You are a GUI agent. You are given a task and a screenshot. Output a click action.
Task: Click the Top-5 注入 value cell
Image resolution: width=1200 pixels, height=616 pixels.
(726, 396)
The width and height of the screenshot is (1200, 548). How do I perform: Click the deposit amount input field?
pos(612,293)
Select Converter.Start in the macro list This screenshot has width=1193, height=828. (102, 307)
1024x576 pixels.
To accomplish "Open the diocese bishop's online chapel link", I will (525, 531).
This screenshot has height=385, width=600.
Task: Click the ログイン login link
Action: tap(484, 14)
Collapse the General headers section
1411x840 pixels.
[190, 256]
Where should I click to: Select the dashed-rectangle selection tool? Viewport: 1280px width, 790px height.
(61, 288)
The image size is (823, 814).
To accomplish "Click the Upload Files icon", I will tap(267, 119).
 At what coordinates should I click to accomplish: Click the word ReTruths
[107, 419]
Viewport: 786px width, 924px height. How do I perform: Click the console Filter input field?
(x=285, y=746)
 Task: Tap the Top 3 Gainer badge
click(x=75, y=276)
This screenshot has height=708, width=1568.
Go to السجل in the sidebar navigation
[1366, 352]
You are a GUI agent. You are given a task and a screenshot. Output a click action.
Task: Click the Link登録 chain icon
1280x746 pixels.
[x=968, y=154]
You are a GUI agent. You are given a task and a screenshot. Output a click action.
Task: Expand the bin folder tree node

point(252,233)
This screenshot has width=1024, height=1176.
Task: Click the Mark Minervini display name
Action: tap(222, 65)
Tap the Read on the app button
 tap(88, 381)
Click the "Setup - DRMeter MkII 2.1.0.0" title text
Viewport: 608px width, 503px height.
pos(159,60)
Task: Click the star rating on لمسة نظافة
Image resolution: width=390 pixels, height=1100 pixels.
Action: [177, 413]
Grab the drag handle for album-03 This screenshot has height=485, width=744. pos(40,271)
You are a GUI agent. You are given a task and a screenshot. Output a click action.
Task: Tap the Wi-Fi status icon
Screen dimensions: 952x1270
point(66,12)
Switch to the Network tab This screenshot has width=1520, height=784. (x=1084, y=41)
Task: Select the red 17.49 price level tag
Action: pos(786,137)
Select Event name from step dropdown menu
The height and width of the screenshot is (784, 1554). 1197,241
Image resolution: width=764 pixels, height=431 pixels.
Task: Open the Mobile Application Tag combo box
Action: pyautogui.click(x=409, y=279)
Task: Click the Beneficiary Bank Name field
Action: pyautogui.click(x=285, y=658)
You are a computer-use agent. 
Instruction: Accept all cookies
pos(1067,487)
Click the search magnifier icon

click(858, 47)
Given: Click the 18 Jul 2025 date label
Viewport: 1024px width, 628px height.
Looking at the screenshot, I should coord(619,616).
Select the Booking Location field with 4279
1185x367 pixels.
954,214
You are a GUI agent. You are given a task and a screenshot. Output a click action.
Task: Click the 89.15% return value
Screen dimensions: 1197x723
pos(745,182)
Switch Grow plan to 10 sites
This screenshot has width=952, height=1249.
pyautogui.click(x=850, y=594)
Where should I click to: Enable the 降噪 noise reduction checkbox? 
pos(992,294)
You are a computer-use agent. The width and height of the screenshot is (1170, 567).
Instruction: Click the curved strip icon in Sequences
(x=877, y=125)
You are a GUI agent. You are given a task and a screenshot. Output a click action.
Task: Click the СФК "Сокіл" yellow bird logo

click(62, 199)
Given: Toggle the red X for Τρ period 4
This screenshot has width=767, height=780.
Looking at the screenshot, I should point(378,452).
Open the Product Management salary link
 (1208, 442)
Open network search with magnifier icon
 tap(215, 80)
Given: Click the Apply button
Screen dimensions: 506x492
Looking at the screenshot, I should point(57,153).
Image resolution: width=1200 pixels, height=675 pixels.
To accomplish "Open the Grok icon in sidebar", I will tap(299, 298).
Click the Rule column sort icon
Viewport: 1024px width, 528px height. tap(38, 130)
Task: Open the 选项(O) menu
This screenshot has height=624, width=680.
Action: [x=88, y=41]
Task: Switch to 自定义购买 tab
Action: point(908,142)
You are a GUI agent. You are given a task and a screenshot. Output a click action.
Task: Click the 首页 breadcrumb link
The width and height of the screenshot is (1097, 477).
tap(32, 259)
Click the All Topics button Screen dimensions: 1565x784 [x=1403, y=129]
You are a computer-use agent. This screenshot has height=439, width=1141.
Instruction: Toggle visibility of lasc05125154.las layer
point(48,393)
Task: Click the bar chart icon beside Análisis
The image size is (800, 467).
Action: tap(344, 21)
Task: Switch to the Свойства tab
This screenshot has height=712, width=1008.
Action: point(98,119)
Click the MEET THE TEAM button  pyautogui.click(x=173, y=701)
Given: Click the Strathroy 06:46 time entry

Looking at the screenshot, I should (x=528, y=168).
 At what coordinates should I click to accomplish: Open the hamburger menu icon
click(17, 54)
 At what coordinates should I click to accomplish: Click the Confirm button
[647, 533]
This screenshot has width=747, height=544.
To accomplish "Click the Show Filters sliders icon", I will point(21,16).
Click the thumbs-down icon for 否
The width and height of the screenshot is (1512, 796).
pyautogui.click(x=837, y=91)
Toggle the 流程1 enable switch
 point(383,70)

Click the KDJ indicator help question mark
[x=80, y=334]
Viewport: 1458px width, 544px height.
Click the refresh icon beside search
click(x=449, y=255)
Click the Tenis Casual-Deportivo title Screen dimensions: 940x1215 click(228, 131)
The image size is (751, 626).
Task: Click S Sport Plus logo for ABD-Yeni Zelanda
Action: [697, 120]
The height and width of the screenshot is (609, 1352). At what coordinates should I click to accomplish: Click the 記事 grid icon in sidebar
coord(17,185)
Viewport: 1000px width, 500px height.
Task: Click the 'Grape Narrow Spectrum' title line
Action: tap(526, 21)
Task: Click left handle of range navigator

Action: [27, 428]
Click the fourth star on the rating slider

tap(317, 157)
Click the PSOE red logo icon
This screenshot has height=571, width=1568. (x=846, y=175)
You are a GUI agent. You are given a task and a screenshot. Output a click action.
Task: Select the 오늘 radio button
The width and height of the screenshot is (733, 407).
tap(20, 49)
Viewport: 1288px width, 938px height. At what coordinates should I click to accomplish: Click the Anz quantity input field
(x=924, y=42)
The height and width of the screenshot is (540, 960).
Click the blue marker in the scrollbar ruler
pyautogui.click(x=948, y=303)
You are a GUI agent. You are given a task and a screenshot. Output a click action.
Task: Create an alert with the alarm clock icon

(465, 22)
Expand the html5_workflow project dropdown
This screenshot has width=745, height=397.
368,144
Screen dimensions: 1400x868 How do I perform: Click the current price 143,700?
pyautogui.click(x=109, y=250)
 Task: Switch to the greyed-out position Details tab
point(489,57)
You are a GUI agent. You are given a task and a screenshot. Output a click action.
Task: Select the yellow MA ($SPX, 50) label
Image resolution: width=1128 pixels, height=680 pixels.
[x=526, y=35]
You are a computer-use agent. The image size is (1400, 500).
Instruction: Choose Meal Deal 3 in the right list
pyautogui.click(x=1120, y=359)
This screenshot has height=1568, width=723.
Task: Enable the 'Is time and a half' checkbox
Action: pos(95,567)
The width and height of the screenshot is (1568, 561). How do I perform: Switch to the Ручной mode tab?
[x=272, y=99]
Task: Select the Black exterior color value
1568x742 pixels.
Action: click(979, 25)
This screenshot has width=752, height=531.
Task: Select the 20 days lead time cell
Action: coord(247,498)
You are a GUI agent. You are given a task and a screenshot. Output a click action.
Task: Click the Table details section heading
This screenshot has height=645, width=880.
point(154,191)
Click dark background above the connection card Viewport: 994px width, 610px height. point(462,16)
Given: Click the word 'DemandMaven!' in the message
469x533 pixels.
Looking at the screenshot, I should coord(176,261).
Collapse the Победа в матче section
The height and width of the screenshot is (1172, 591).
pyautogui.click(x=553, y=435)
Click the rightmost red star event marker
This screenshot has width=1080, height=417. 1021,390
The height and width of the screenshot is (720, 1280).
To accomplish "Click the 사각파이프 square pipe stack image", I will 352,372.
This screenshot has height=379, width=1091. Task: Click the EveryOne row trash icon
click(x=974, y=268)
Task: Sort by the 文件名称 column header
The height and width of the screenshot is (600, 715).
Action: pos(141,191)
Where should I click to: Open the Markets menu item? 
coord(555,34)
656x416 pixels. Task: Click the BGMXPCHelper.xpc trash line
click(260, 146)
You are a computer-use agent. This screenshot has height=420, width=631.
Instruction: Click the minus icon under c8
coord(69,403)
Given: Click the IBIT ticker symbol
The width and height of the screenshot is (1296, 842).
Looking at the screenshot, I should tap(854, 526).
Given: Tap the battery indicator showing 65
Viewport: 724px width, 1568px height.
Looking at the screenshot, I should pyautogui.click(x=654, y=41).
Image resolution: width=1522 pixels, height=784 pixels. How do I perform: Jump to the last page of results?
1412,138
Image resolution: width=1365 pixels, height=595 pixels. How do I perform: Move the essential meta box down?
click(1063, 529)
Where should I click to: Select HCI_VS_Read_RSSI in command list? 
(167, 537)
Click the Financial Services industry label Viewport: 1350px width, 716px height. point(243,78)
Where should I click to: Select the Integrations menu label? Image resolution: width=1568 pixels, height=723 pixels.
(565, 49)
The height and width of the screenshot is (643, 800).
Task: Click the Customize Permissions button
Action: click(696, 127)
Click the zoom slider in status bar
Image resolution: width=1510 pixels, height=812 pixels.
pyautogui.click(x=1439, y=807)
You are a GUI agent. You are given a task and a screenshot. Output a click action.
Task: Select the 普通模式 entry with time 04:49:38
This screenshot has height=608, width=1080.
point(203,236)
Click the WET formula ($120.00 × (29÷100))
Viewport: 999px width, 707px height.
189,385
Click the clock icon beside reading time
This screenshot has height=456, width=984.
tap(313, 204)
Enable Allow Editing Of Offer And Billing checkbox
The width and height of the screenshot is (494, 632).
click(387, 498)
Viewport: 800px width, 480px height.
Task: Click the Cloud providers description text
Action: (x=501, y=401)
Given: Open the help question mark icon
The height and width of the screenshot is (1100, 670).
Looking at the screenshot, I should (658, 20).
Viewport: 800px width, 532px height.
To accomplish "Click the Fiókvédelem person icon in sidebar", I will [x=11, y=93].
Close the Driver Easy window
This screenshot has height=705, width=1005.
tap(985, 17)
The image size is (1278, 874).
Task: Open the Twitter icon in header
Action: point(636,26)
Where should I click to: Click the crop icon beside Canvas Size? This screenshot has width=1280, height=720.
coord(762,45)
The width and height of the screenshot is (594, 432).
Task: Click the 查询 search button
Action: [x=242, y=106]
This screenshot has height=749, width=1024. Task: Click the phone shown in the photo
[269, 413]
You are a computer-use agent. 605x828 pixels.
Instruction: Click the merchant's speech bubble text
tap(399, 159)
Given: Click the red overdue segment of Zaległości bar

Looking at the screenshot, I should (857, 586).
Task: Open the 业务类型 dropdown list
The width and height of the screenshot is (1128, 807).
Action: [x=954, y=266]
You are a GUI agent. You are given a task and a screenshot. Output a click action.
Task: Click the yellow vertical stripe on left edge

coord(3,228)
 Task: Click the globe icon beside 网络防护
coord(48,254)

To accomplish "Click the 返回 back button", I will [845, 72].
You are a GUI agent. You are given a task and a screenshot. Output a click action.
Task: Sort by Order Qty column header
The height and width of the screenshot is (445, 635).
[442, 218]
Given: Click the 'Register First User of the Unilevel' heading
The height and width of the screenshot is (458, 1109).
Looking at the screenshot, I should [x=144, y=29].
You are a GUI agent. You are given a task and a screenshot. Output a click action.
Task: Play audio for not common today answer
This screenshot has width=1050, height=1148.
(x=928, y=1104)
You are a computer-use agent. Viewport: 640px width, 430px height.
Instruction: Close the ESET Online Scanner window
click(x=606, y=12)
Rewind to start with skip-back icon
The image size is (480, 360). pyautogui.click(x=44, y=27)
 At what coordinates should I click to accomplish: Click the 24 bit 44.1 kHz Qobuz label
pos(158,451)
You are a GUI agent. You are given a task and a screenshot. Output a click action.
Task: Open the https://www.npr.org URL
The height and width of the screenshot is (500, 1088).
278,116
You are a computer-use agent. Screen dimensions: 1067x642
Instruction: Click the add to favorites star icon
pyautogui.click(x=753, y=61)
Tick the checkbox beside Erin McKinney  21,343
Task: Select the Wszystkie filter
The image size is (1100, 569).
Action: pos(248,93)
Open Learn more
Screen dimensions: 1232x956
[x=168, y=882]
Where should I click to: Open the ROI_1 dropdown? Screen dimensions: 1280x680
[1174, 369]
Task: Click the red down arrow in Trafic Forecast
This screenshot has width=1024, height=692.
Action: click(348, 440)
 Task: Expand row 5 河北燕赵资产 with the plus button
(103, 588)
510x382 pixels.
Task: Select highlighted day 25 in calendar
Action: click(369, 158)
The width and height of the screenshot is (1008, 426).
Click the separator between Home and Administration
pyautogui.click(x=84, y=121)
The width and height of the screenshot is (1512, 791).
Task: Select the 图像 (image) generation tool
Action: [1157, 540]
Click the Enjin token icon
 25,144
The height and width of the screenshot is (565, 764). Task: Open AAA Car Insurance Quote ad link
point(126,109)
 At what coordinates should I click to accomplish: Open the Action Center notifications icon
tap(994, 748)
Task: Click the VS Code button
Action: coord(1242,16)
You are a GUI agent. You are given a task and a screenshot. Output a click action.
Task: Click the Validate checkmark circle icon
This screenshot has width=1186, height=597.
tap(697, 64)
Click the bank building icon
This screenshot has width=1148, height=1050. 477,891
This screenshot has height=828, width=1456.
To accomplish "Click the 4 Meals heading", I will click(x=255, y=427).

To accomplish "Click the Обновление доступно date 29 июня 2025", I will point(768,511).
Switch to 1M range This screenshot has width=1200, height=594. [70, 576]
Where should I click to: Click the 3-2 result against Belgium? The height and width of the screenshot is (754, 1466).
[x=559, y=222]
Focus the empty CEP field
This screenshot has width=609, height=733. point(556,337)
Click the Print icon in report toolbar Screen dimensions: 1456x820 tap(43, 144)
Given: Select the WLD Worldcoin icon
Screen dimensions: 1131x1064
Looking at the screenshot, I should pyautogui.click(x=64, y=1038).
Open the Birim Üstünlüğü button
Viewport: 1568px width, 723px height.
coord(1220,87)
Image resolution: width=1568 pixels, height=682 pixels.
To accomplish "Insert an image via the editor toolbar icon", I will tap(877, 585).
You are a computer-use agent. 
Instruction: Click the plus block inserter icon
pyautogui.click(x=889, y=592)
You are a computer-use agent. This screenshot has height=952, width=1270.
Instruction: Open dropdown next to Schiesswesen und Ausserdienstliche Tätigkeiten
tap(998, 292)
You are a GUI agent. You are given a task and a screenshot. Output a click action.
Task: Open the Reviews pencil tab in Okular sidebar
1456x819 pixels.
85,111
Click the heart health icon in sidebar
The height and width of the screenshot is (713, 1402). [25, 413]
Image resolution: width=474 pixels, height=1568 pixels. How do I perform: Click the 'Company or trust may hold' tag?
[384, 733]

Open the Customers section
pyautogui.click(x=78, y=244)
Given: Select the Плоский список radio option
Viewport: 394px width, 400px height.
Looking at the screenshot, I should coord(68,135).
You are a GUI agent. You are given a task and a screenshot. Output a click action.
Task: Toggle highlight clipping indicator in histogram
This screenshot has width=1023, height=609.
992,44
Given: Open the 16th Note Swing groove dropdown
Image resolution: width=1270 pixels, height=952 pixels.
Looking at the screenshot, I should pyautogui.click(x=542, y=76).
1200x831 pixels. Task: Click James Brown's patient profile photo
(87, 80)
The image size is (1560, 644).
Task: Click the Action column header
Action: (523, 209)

________

▶ **What you will do**
When a line in the material contains the string "toolbar", copy that line.

▶ **Task result**
Click the Print icon in report toolbar Screen dimensions: 1456x820 tap(43, 144)
To accomplish "Insert an image via the editor toolbar icon", I will tap(877, 585).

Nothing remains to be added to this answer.